Tuesday in the Eighteenth Week of Ordinary Time, August 2, 2022
Jeremiah 30, 1-2; 12-15; 18-22
The following message came to Jeremiah from the Lord: For thus says the Lord, the God of Israel: Write all the words I have spoken to you in a book. For thus says the Lord: Incurable is your wound, grievous your bruise. There is none to plead your cause, no remedy for your running sore, no healing for you. All your lovers have forgotten you, they do not seek you. I struck you as an enemy would strike, punished you cruelly. Why cry out over your wound? Your pain is without relief.

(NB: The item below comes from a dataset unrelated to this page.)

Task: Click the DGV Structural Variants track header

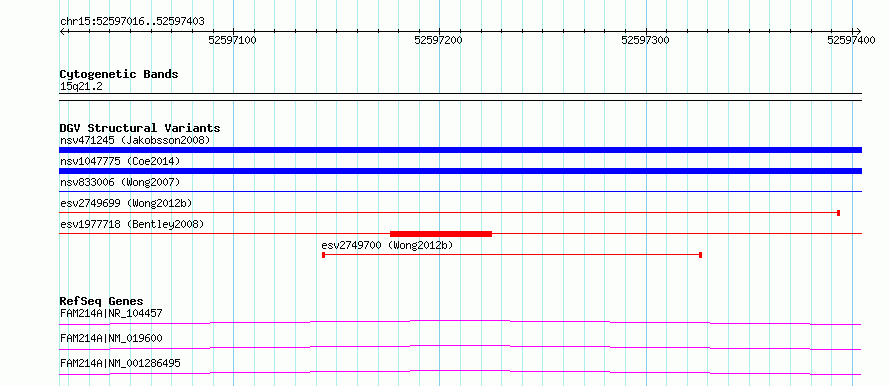Action: coord(140,128)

Because of your great guilt, your numerous sins, I have done this to you.
Thus says the Lord: See! I will restore the tents of Jacob, his dwellings I will pity. City shall be rebuilt upon hill, and palace restored as it was. From them will resound songs of praise, the laughter of happy men. I will make them not few, but many; they will not be tiny, for I will glorify them. His sons shall be as of old, his assembly before me shall stand firm. I will punish all his oppressors. His leader shall be one of his own, and his rulers shall come from his kin. When I summon him, he shall approach me; how else should one take the deadly risk of approaching me? says the Lord. You shall be my people, and I will be your God.
I confused the Gospel readings of today and yesterday. Today’s reflection is on today’s First Reading, which is from the Book of the Prophet Jeremiah.
The reading from Jeremiah is actually two distinct prophecies. This is important to know because otherwise the reading is unintelligible: it switches abruptly from God rebuking the Kingdom of Judah for its sins of idolatry and injustice against the poor to God promising to restore Judah’s fortunes. I have indicated the two prophecies with a space between them.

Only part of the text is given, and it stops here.